(Pixel coordinate grounding data)
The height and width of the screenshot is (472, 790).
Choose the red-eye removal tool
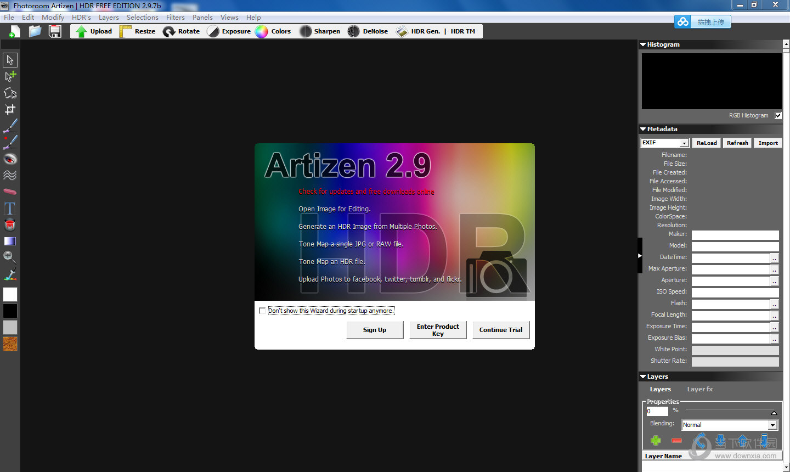click(10, 159)
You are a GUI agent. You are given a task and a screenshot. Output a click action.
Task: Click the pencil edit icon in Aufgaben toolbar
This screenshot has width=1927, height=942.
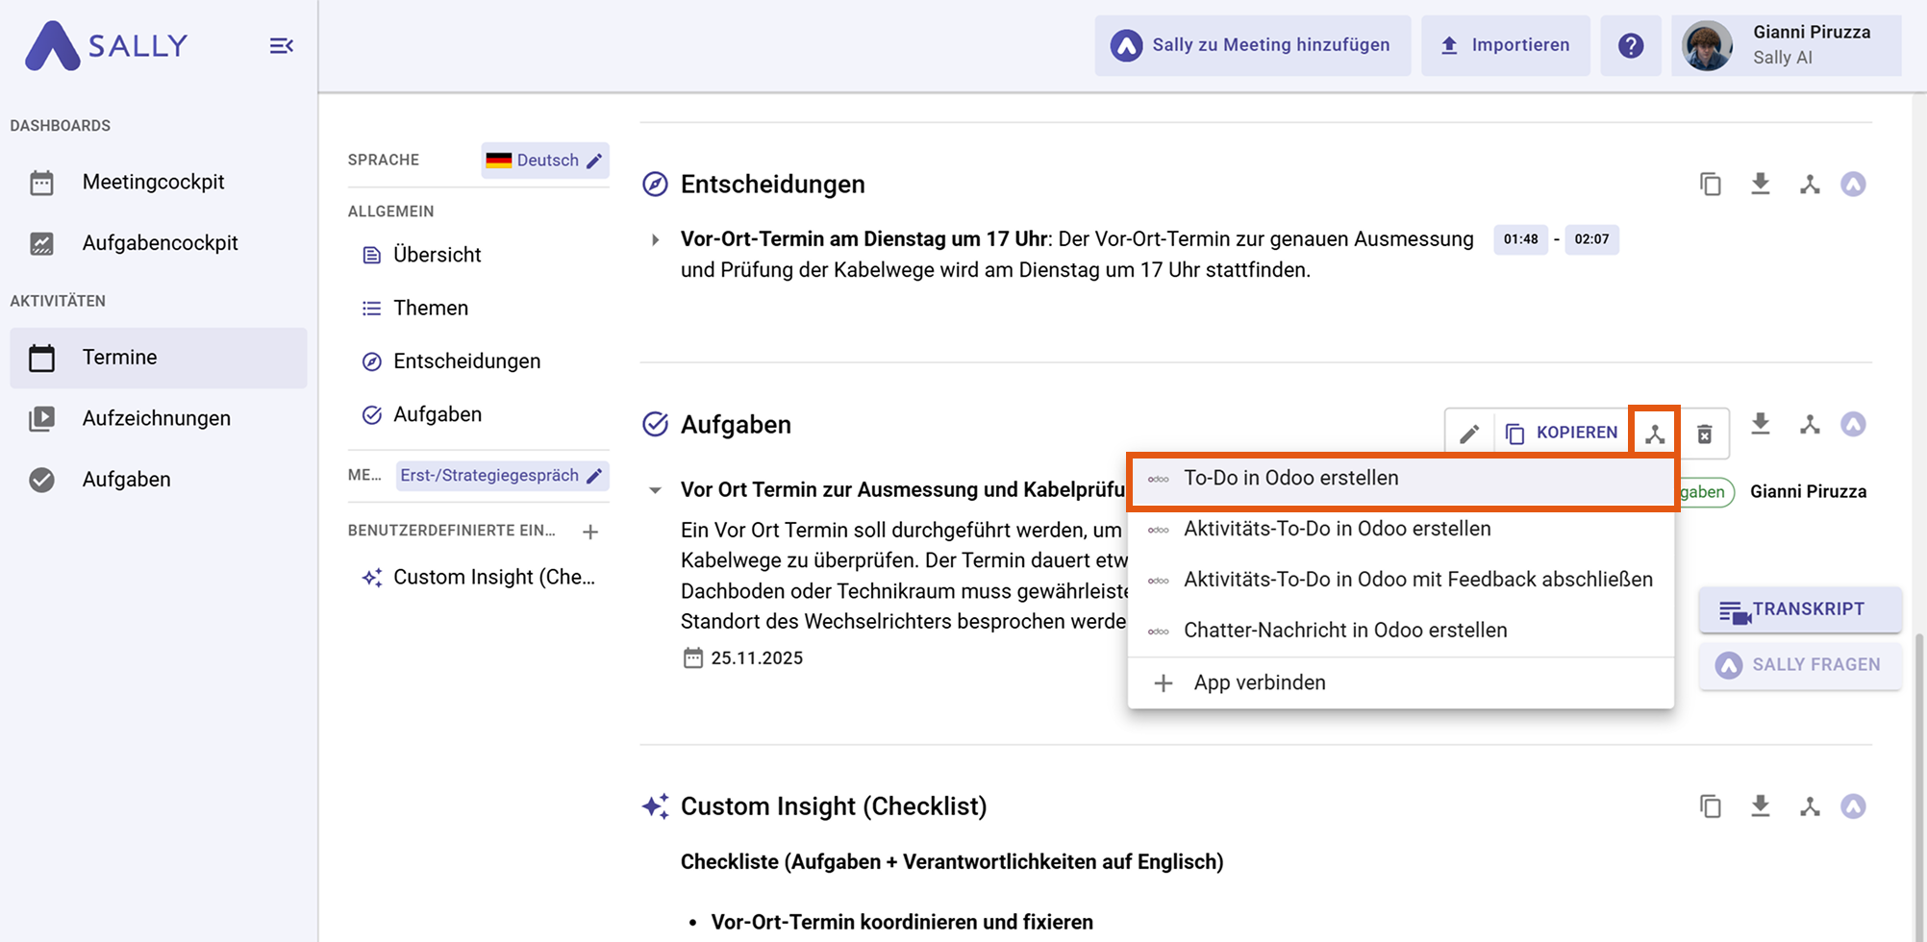click(1468, 434)
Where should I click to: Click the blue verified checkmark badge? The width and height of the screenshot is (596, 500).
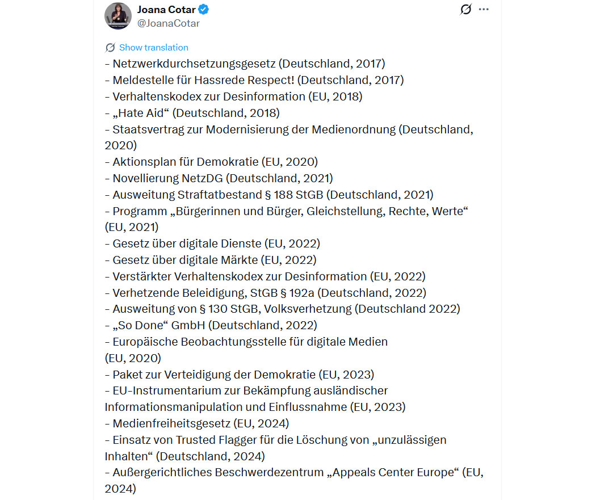[x=203, y=10]
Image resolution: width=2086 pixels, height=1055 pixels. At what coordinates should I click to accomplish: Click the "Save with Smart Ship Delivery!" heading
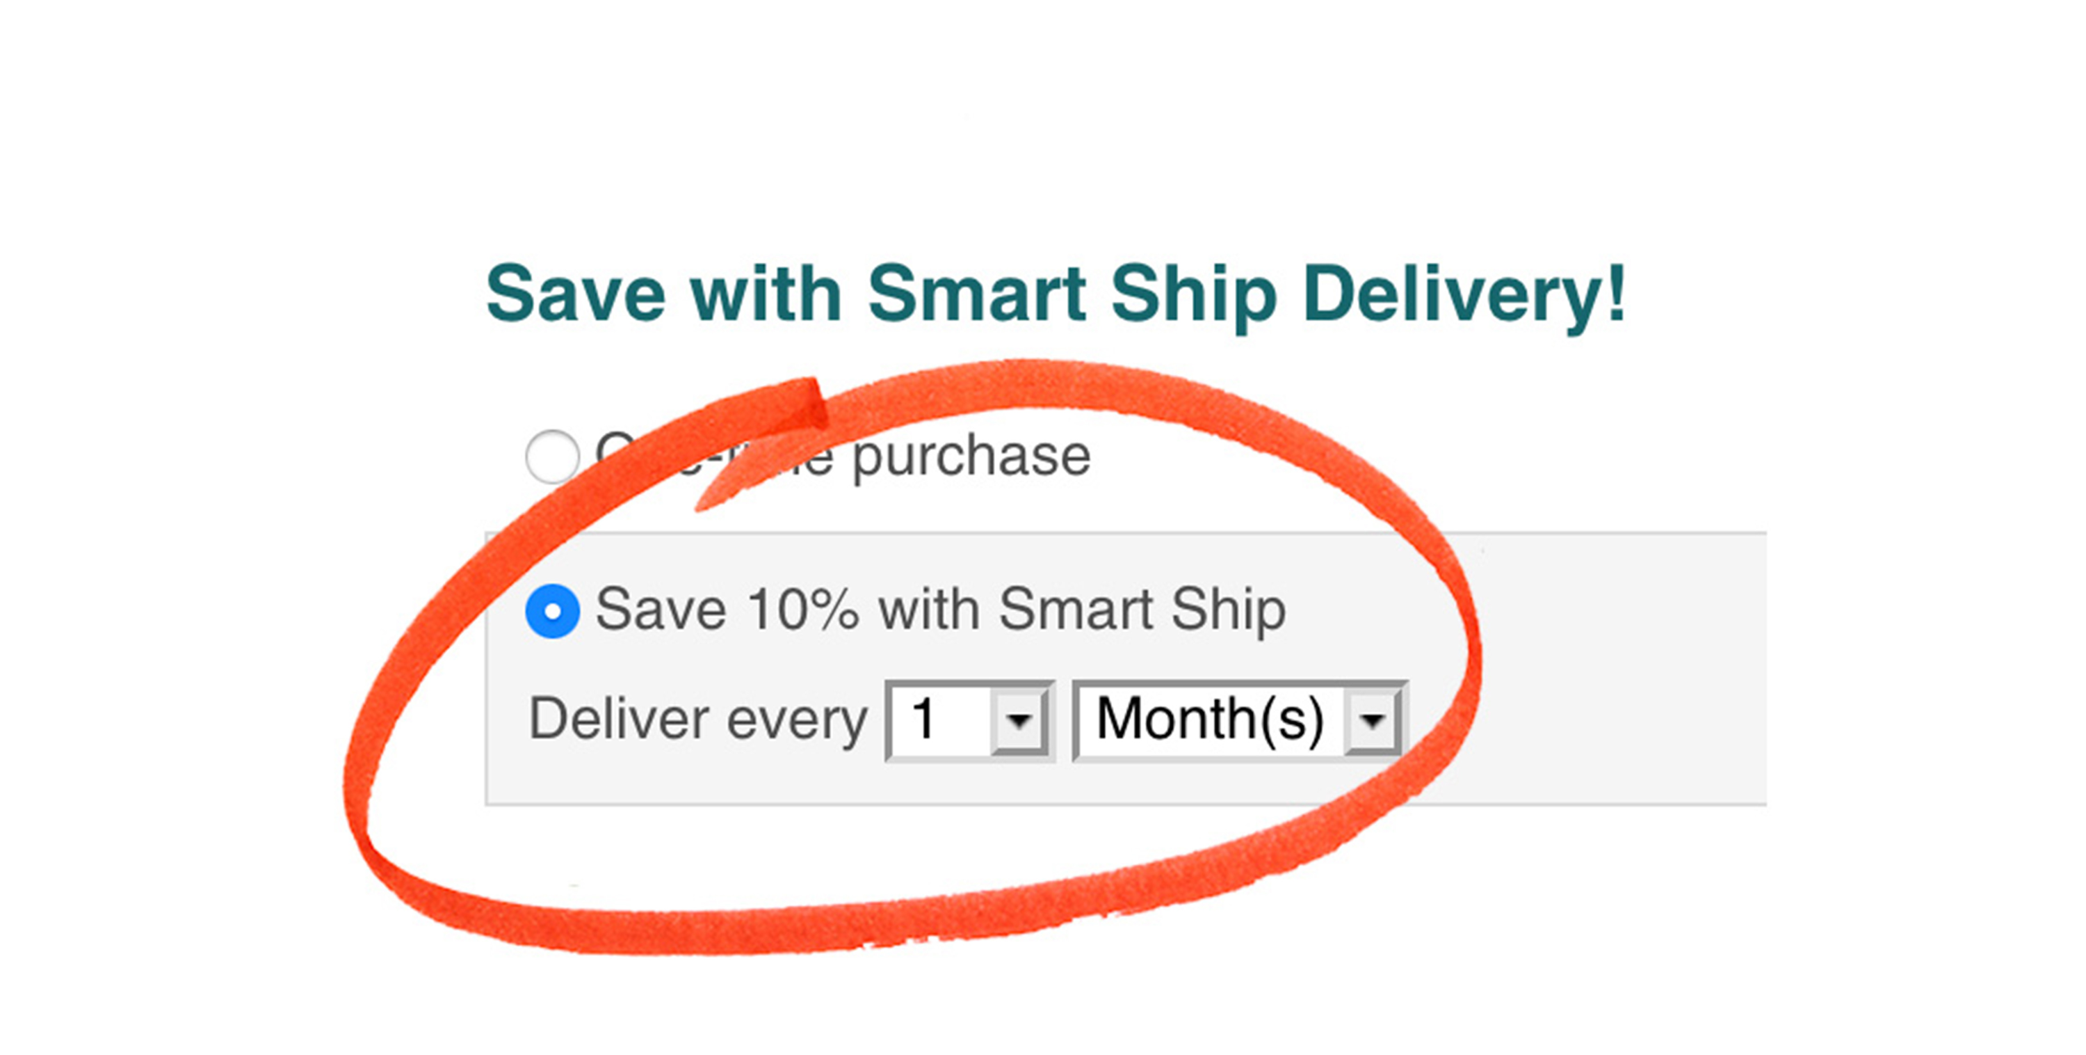[1055, 296]
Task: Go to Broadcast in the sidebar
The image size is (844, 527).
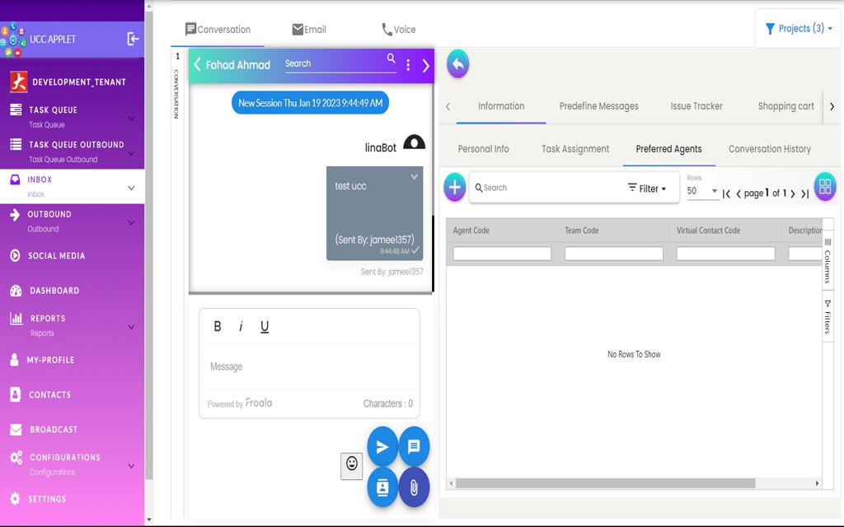Action: 54,430
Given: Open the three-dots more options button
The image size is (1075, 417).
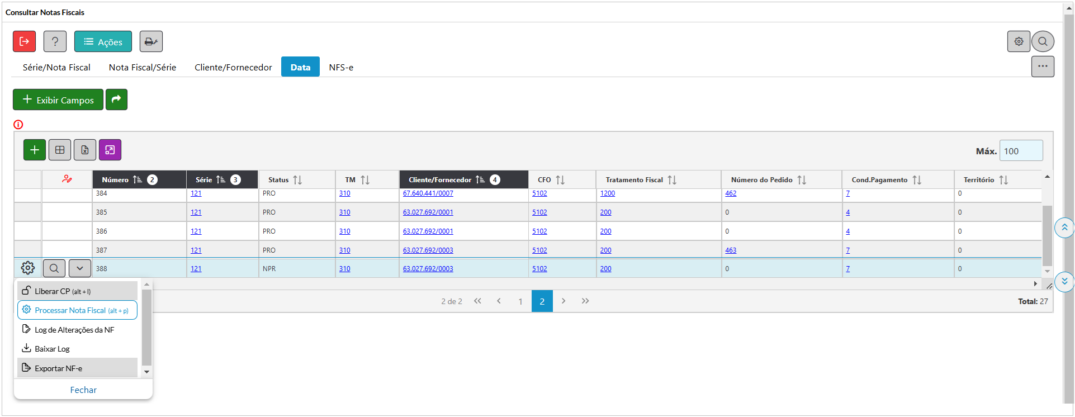Looking at the screenshot, I should pyautogui.click(x=1043, y=67).
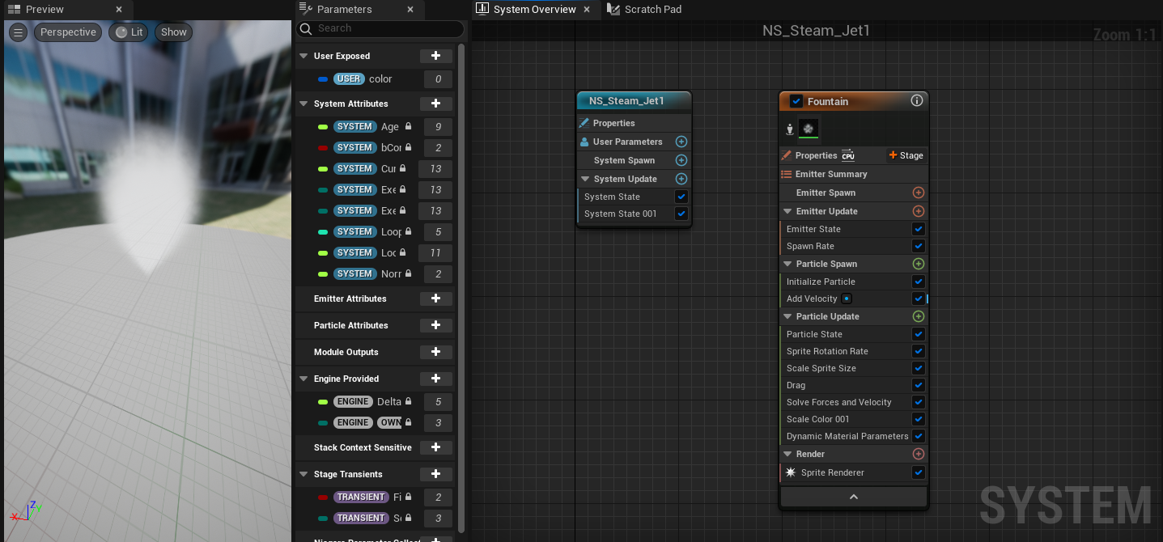1163x542 pixels.
Task: Add module to Particle Update section
Action: pos(918,316)
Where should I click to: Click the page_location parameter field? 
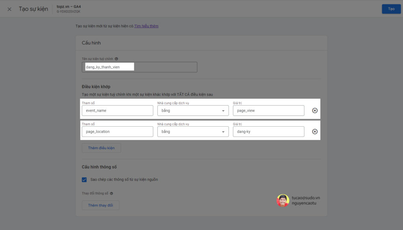pos(117,131)
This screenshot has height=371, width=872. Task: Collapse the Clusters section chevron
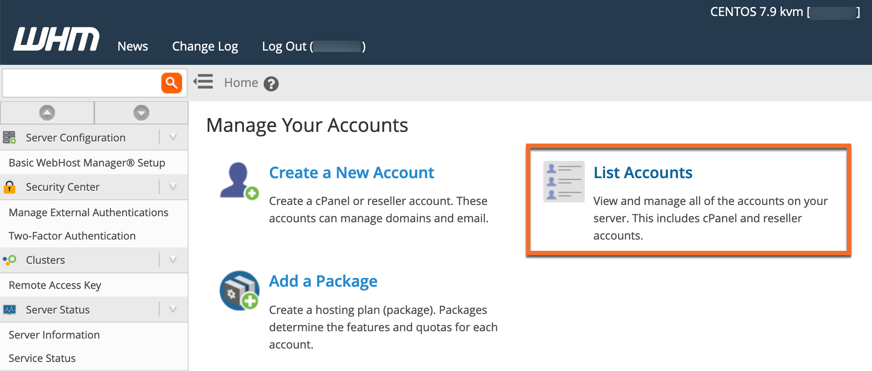[173, 260]
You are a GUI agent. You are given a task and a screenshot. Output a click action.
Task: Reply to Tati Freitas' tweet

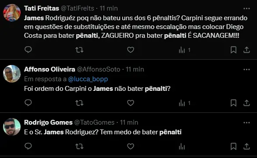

=== Aim of the exercise ===
Strip the images and return the remaining data exactly.

=== Task output ===
The height and width of the screenshot is (472, 790).
Choose the red-eye removal tool
click(10, 159)
You are a GUI agent. You are given a task and a screenshot. Output a click action.
Task: Click the pencil edit icon in Aufgaben toolbar
This screenshot has width=1927, height=942.
click(1468, 434)
Where should I click to: Click the blue verified checkmark badge? The width and height of the screenshot is (596, 500).
[x=203, y=10]
Image resolution: width=2086 pixels, height=1055 pixels. At what coordinates should I click to accomplish: Click the "Save with Smart Ship Delivery!" heading
[1055, 296]
Task: Go to Broadcast in the sidebar
The image size is (844, 527).
Action: 54,430
Given: Open the three-dots more options button
The image size is (1075, 417).
Looking at the screenshot, I should pyautogui.click(x=1043, y=67).
1163x542 pixels.
Task: Add module to Particle Update section
Action: pos(918,316)
Where should I click to: Click the page_location parameter field? 
pos(117,131)
This screenshot has height=371, width=872. Task: Collapse the Clusters section chevron
[173, 260]
You are a GUI agent. You are given a task and a screenshot. Output a click action.
Task: Reply to Tati Freitas' tweet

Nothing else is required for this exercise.